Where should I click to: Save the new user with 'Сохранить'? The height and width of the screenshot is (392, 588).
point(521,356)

* * *

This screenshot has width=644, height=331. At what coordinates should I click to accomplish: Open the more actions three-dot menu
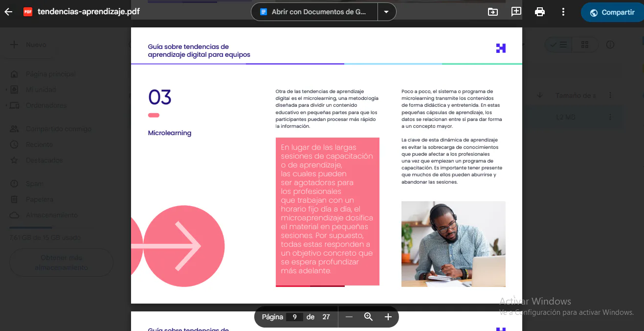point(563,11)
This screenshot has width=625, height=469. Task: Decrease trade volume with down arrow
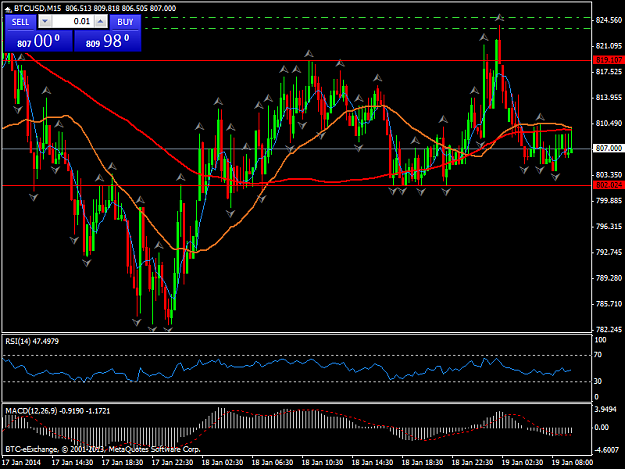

* * *

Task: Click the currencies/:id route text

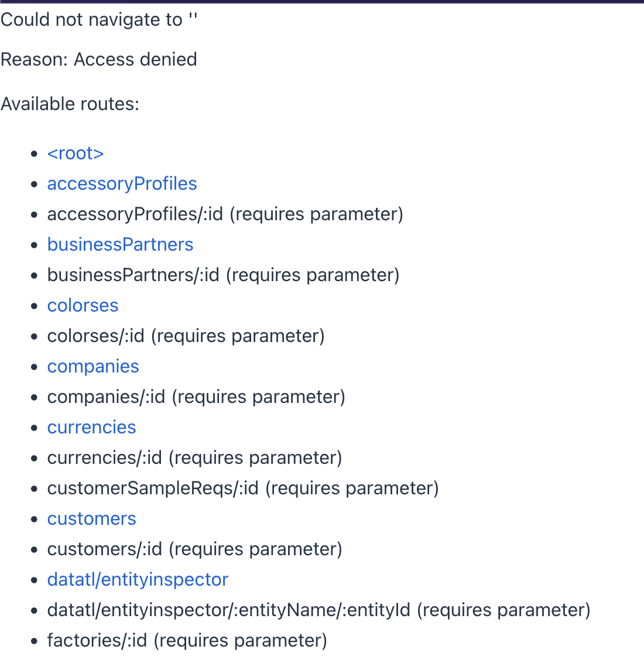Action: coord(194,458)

--- Required action ---
In the material above, the stretch from the line with "This screenshot has width=644, height=331." through the line with "This screenshot has width=625, height=469." is to be given again exactly, minus the pictures.

--- Response to the task ---
This screenshot has width=644, height=331. At what coordinates should I click to accomplish: Open the more actions three-dot menu
point(563,11)
This screenshot has width=625, height=469. Task: Decrease trade volume with down arrow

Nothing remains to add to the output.